Nicolas Bourriaud : « L’art en Occident est devenu le symbole de la séparation nature/culture »

Portrait de Nicolas Bourriaud.

Nicolas Bourriaud, commissaire d’exposition, écrivain, critique d’art et théoricien, est mondialement connu pour le concept d’esthétique relationnelle. Co-foundateur et co-directeur, avec Jérôme Sans, du Palais de Tokyo à Paris (2000-2006), il a été conservateur pour l’art contemporain à la Tate Britain, conseiller à l’origine de la Victor Pinchuk Foundation à Kyiv, chef de l’Inspection de la création artistique au ministère de la Culture, directeur de l’Ecole nationale supérieure des Beaux-arts de Paris. Il a été le fondateur et directeur de Montpellier Contemporain (MoCo). Il a fondé la coopérative curatoriale Radicants en 2022.

Cet entretien fait partie d’une série de conversations « L’art et l’écologie » publiée dans le numéro spécial « Habiter le Flux » (2024) de la revue LEAP. Ce nouveau numéro vise à alimenter la réflexion et les débats sur l’art contemporain et les questions interculturelles entre artistes, critiques et chercheurs dans une perspective transdisciplinaire et franco-chinoise.

Entretien : Victoria Jonathan

LEAP : Votre dernier ouvrage, Inclusions (PUEF, 2021 ; Sternberg Press, 2022, pour la version anglaise) est sous-titré Esthétique du capitalocène : pourquoi préférez-vous cette notion à celle d’Anthropocène ?

Nicolas Bourriaud : Pour une raison très simple : parce que les mutations qui ont abouti à ce que l’on appelle désormais l’Anthropocène proviennent d’un système de production, et non pas de l’espèce humaine en tant que telle. J’utilise les deux termes, mais en réalité ce sont certaines dispositions du capitalisme qui ont abouti au changement climatique : considérer le monde vivant comme une simple matière première, par exemple. Ou la standardisation de la notion de valeur par son équivalent en monnaie. L’art, c’est du troc d’expériences humaines. C’est le contraire de cet équivalent général abstrait qu’est l’argent.
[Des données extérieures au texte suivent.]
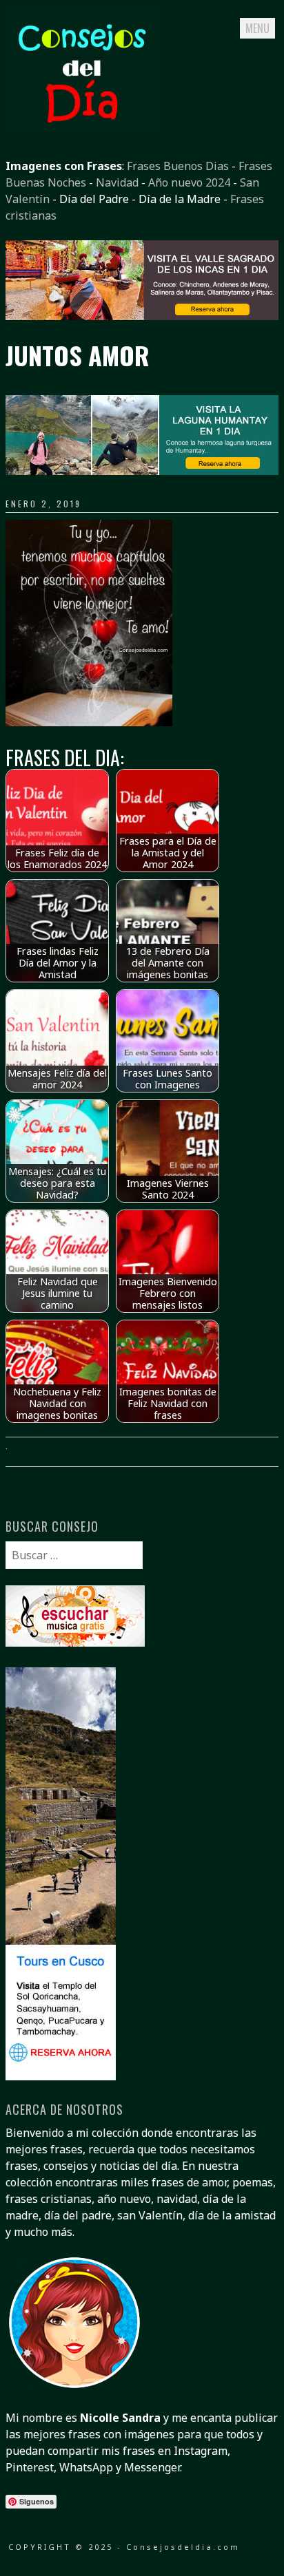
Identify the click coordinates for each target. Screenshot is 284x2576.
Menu (257, 28)
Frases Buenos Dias (178, 165)
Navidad (117, 182)
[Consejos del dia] (81, 124)
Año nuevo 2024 (189, 182)
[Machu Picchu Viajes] (142, 316)
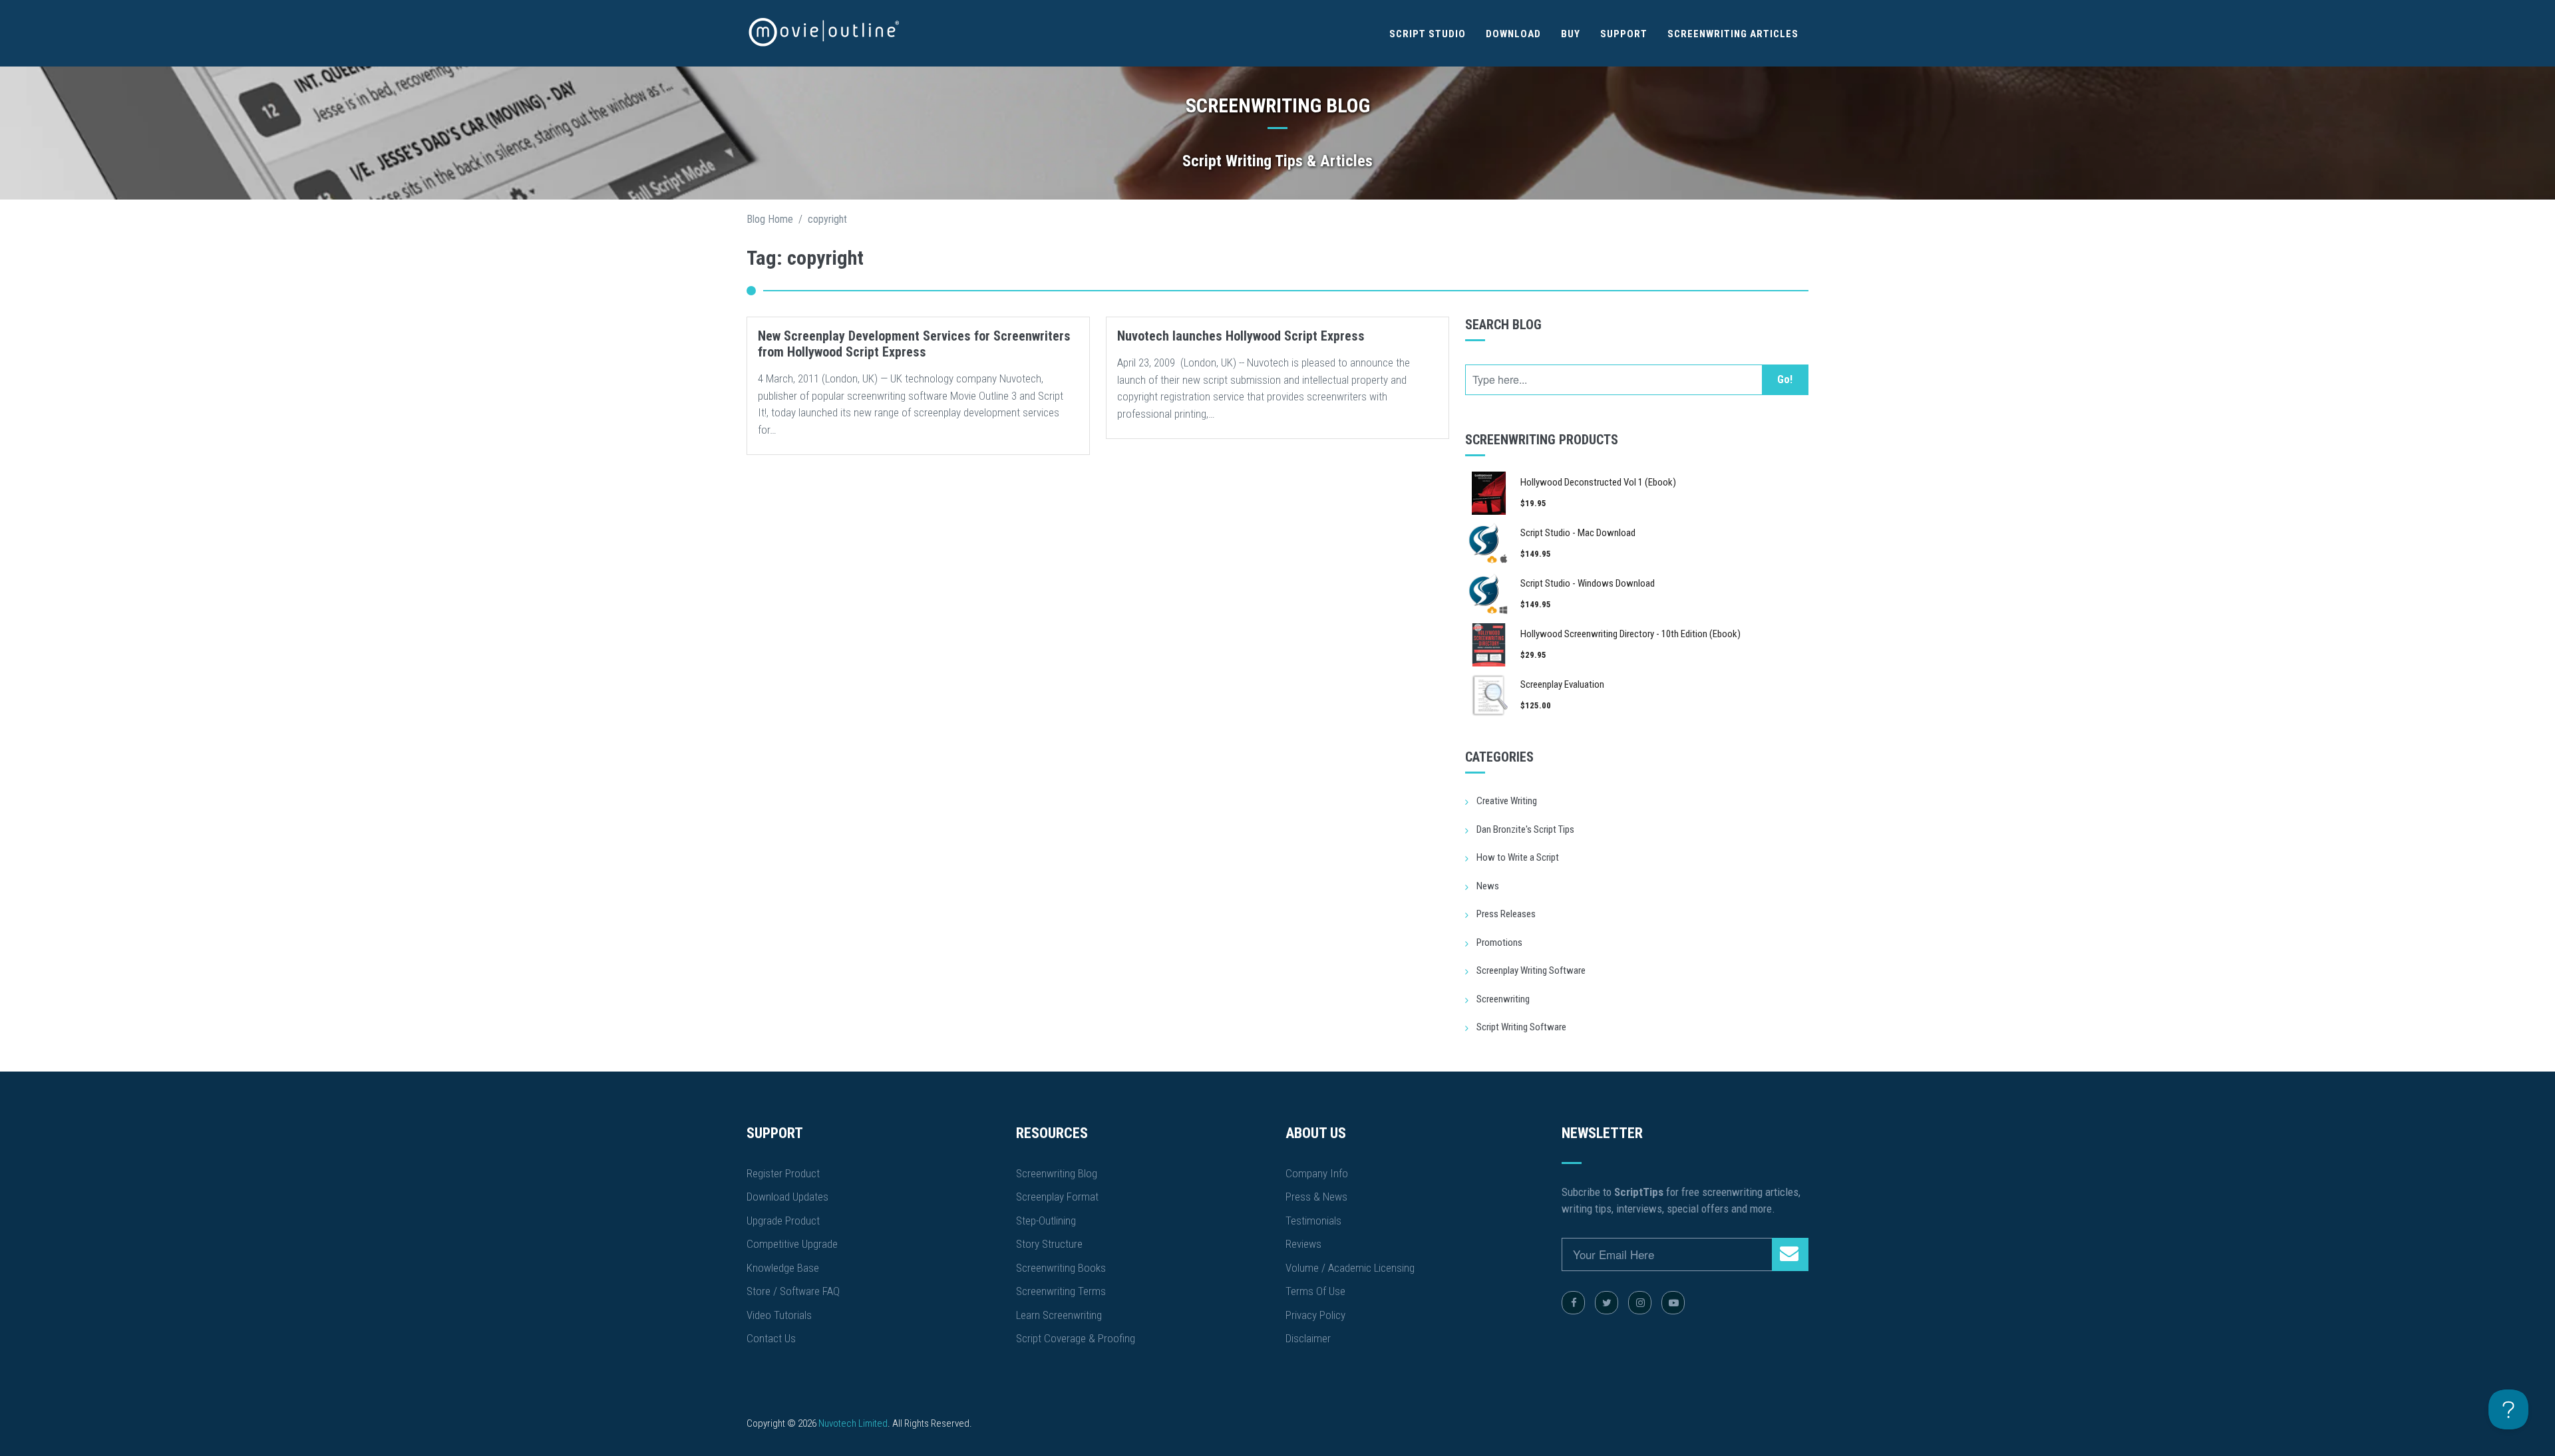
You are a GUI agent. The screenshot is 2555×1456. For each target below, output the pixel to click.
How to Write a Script (1517, 857)
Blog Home (770, 219)
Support (1623, 34)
LEAP : Vous travaillez dans un va-et-vient permanent entre l’exposition et le texte, vos livres étant directement liés à votre pratique de curateur, et votre réflexion étant nourrie par les artistes autant que par les penseurs. Inclusions est paru suite à une trilogie d’expositions, qui a commencé en 2014 avec The Great Acceleration (La Grande Accélération) à la 9e Biennale de Taipei pour se prolonger avec Crash Test au Mo.Co. Panacée à Montpellier (2018) puis Le Septième Continent à la 16e Biennale d’Istanbul (2019). Pouvez-vous resituer ce livre dans votre parcours, à la fois comme théoricien et comme curateur ?

Nicolas Bourriaud : La grammaire de l’exposition n’est pas celle du livre, et passer de l’une à l’autre implique tout un processus de traduction. On n’illustre pas des idées par des œuvres, ce serait ne rien comprendre à la pensée visuelle. En revanche, le dialogue des œuvres d’art entre elles m’apprend toujours quelque chose, que je retranscris dans mon livre suivant. Et vice versa. Inclusions se situe au milieu de ce cycle d’expositions qui a commencé à Taipei, c’est une manière de tirer les leçons des nouveaux rapports existant entre les artistes et le changement climatique. La question principale que pose ce cycle d’expositions, question qui se prolonge à la biennale de Gwangju dont je suis le directeur artistique cette année, c’est : quel est l’impact de l’Anthropocène sur les modes de représentations contemporaines ? Ou plutôt : cette mutation a-t-elle un effet direct sur la manière dont les artistes conçoivent l’espace et le temps ? J’essaie d’en faire émerger des figures repérables : la crise de l’échelle humaine, la boucle, ou encore l’effet Larsen, une figure sonore qui signifie le manque d’espace.

Affiche de la 15e Biennale de Gwangju (Corée du Sud), 2024.

LEAP : Chacun de vos livres s’articule autour d’un « penseur totem » qui agit comme un interlocuteur : pourquoi avez-vous choisi dans ce livre de dialoguer avec Claude Lévi-Strauss, et de jeter un pont entre l’anthropologie et l’art contemporain ?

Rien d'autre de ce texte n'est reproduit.